* [Work request]:
The required output is the exact run of lines below that opens at the line with "最新 (755, 93)" and closes at the line with "貧乳 (587, 278)".
☆ ☆ ☆ ☆ ☆
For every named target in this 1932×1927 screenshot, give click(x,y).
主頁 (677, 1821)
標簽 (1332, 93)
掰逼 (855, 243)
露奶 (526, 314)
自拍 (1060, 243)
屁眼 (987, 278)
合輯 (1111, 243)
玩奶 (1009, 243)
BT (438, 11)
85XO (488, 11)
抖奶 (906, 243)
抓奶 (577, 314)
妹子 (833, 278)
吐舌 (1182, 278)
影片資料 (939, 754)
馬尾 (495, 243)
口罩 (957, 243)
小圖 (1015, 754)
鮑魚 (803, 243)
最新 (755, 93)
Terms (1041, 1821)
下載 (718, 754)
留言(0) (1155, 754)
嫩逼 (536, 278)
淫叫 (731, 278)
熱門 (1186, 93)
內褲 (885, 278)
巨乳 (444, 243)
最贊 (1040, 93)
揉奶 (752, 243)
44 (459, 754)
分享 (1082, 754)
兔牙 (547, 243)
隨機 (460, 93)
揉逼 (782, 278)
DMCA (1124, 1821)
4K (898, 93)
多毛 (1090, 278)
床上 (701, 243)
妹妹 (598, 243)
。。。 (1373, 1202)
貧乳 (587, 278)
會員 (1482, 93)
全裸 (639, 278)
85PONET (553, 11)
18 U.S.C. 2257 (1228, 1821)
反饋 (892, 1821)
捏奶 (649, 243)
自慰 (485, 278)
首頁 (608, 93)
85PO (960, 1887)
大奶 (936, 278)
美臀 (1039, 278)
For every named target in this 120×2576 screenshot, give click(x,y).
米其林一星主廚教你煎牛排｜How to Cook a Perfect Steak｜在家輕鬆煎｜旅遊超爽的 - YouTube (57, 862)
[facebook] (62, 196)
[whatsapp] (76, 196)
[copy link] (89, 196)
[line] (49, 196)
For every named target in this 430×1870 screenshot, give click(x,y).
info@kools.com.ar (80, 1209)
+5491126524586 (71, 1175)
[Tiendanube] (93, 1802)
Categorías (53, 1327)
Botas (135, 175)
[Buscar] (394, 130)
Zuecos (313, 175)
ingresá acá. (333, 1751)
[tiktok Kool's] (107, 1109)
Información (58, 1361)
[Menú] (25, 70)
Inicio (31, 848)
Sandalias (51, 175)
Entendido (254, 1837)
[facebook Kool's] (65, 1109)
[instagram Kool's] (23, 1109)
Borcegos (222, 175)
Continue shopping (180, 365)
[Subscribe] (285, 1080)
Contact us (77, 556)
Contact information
☆ ☆ ☆ ☆ ☆
* [Solution to this problem]:
最新 (755, 93)
Terms (1041, 1821)
下載 (718, 754)
留言(0) (1155, 754)
嫩逼 (536, 278)
淫叫 (731, 278)
熱門 (1186, 93)
內褲 (885, 278)
巨乳 (444, 243)
最贊 (1040, 93)
揉奶 (752, 243)
44 (459, 754)
分享 (1082, 754)
兔牙 (547, 243)
隨機 (460, 93)
揉逼 (782, 278)
DMCA (1124, 1821)
4K (898, 93)
多毛 (1090, 278)
床上 (701, 243)
妹妹 (598, 243)
。。。 (1373, 1202)
貧乳 (587, 278)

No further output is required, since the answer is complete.